Film, to nie życie; bohater z ekranu, strzelający z półobrotu; wraca na rodzinne łono, by dokończyć dzierganie szalika. Reżyser ciśnie go, by się wykazywał, odznaczał, wiódł prym, błyszczał tam i sam. Nie chce na planie ciepłej kluchy, pokornego cielaka ssącego dwie krasule. Faceta mdlejącego ze strachu na widok trupa w szafie. Pragnie macho stawiającego czoło problemom, a nie dupka zwiewającego w krzaki za lada podmuchem zagrożenia.
Natomiast zarysowany tu gostek preferuje spokój, ciszę, pastelowe klimaty i wodne farby. Tryska dzielnością jedynie podczas filmowego seansu. Seansu pełnego niespodziewanych niespodzianek, szybkich zwrotów akcji, huku petard, martwych zwłok i chrzęstu popkornu. W domu, oderwany od reżyserskich wymagań, uwielbia natomiast dzierganie przy naftowej lampie.

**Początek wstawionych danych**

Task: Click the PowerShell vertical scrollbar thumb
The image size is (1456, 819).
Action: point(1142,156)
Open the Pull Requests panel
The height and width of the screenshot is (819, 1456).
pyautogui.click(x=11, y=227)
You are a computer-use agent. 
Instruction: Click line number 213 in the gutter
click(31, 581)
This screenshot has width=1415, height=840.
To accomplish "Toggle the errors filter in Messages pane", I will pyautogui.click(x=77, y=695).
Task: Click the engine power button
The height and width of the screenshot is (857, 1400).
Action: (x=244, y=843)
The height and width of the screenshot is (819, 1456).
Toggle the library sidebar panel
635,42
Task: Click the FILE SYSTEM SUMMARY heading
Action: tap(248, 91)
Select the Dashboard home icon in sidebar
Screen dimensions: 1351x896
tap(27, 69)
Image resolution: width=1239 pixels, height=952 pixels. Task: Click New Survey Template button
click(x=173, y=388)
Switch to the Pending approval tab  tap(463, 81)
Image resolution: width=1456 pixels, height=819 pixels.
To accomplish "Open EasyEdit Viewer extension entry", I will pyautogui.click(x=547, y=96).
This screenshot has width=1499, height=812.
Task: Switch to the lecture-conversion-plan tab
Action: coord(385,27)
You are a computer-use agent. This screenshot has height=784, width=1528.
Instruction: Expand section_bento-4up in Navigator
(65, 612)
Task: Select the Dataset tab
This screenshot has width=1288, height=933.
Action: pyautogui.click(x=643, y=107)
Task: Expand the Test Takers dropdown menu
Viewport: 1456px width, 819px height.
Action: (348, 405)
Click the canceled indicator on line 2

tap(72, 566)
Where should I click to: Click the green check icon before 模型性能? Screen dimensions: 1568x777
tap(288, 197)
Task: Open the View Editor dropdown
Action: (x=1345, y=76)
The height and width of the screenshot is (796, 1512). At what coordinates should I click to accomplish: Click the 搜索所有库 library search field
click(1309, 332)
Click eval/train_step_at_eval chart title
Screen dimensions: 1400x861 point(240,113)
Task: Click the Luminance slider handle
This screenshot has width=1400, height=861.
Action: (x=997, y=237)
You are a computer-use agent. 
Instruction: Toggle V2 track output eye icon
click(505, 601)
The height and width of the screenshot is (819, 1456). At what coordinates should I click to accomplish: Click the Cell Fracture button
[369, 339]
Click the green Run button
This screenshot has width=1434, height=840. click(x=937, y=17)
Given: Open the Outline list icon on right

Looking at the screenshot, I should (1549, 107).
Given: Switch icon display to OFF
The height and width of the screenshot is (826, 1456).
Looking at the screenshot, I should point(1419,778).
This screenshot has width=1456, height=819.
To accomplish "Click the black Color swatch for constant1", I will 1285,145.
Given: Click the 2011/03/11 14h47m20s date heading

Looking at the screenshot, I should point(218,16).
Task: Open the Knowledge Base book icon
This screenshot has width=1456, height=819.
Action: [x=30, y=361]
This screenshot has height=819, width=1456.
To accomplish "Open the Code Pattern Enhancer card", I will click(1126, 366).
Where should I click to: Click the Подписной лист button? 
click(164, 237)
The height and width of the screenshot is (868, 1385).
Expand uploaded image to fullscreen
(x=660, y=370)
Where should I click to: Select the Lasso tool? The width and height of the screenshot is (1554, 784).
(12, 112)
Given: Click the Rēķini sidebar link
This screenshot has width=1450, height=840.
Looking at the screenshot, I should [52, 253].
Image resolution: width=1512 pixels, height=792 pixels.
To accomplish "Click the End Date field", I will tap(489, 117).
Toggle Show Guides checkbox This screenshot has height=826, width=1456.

Sytuacja, w której się znalazł, godna pozazdroszczenia jest nie bardzo. Pilnowano, by nie zawiódł. Bez opamiętania wrzepiano mu w mózgownicę, że ma być powściągliwy w emocjonalnym ujadaniu. Bez przerwy szturchano go w ambicję, deptano mu po odciskach, on zaś, z dalekiego daleka obserwował, co przydarza się takim, co to nadal są fabularnymi bohaterami w przyciasnych gaciach w różowe słoniki.